The Bible and Slavery: in the ancient Near East everybody was subject to somebody (but NOT like the African slaves of the West)

Though not popular in highly individualistic cultures like those in the West, in the ancient Near East (ANE) everyone pretty much understood they were subordinate to someone or something.  A mindset of total freedom from outside authority was unthinkable in those days.  Here’s some historical info related to this:

Freedom in the ancient Near East was a relative, not an absolute state, as the ambiguity of the term for “slave” in all the region’s languages illustrates. “Slave” could be used to refer to a subordinate in the social ladder. Thus the subjects of a king were called his “slaves,” even though they were free citizens.
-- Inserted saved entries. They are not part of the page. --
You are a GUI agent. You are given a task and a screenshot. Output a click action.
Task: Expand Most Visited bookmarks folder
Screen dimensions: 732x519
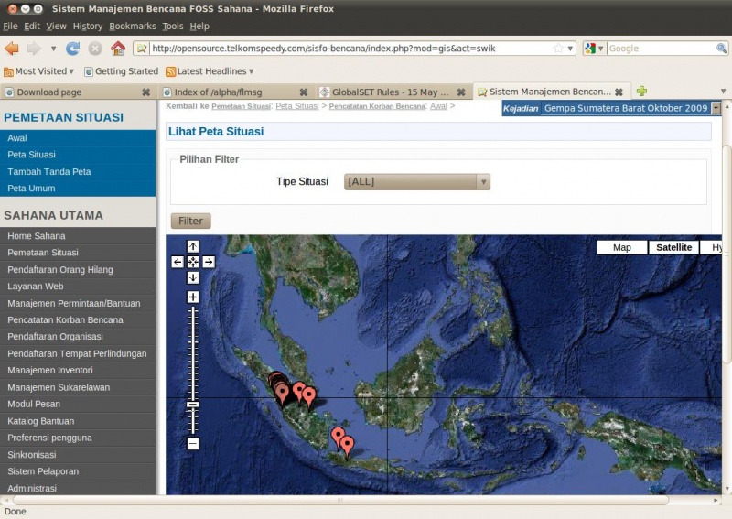click(x=39, y=71)
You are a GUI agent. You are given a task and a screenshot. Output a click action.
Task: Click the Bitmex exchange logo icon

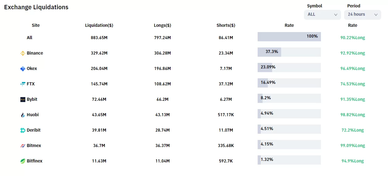[x=23, y=145]
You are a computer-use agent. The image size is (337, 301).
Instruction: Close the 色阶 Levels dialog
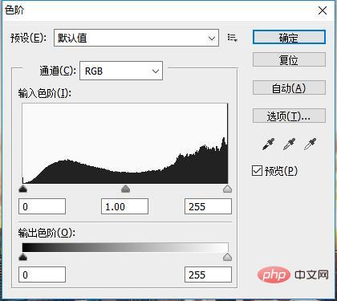tap(323, 10)
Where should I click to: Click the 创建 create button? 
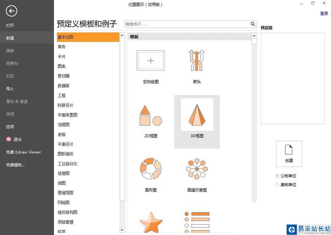click(x=289, y=154)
The king himself, if a vassal, was the “slave” of his emperor; kings, emperors, and commoners alike were “slaves” of the gods. Even a social inferior, when addressing a social superior, referred to himself out of politeness as “your slave.” There were, moreover, a plethora of servile conditions that were not regarded as slavery, such as son, daughter, wife, serf, or human pledge.”  [A History of Ancient Near Eastern Law, R. Westbrook (ed). 2003. As cited by Glenn Miller in online paper]

This shows how different the ANE idea of “slave” was to that which most usually comes to the mind of typical Americans or westerners.  In the ANE there were so many variations and relationships of subordination. But our minds usually go to only one model or meaning for the word slavery:  the African slave trade of the New World (17-19th centuries).
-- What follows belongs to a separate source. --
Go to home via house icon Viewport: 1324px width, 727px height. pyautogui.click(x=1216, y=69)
New World slavery was a distinct combination of features.  Its use of slaves was clearly specialized as unfree labor, producing commodities such as cotton and sugar, for a world market.  By 1850 nearly two-thirds of slaves in the South were engaged in the production of cotton.  This free labor in the South generated profits comparable to those from other investments and was only ended as a result of the Civil War.
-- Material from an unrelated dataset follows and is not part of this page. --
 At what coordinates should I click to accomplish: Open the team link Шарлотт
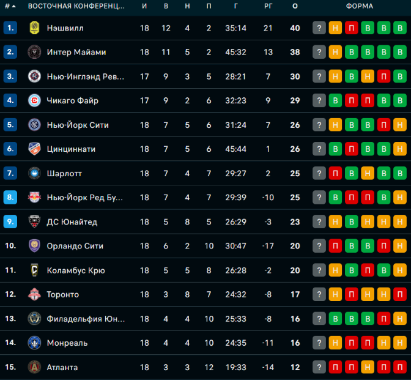coord(64,173)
In the ANE (and OT), this was NOT the case. The most commonly occurring motivation was economic relief of poverty, often as a result of famine or other hardship. That is, the servitude was initiated NOT by the owner but by the neediness of slave.  And this was usually for domestic (household) type duties.

The definitive work on ANE law today is the 2 volume work History of Ancient Near Eastern Law. This work (by 22 scholars) summarizes numerous legal documents from various periods (a span of 3,000 years!) in the ANE and includes sections on slavery. If you are seriously interested, here’s a link to a review of the massive work written by the author, Dr. Westbrook himself. Here is a sampling of quotes (special thanks to Glenn Miller’s great summary) that helps us see that most instances of slavery were for the purpose of addressing the debts of the poor:

  • Most slaves owned by Assyrians in Assur and in Anatolia seem to have been (originally) debt slaves–free persons sold into slavery by a parent, a husband, an elder sister, or by themselves.” (1.449)
  • “Sales of wives, children, relatives, or oneself, due to financial duress, are a recurrent feature of the Nuzi socio-economic scene…A somewhat different case is that of male and female foreigners, called hapiru (immigrants) who gave themselves in slavery to private individuals or the palace administration. Poverty was the cause of these agreements…” (1.585)
  • Most of the recorded cases of entry of free persons into slavery [in Emar] are by reason of debt or famine or both…A common practice was for a financier to pay off the various creditors in return for the debtor becoming his slave.” (1.664f)
  • “On the other hand, mention is made of free people who are sold into slavery as a result of the famine conditions and the critical economic situation of the populations [Canaan]. Sons and daughters are sold for provisions…” (1.741)
  • “The most frequently mentioned method of enslavement [Neo-Sumerian, UR III] was sale of children by their parents. Most are women, evidently widows, selling a daughter; in one instance a mother and grandmother sell a boy…There are also examples of self sale. All these cases clearly arose from poverty; it is not stated, however, whether debt was specifically at issue.” (1.199)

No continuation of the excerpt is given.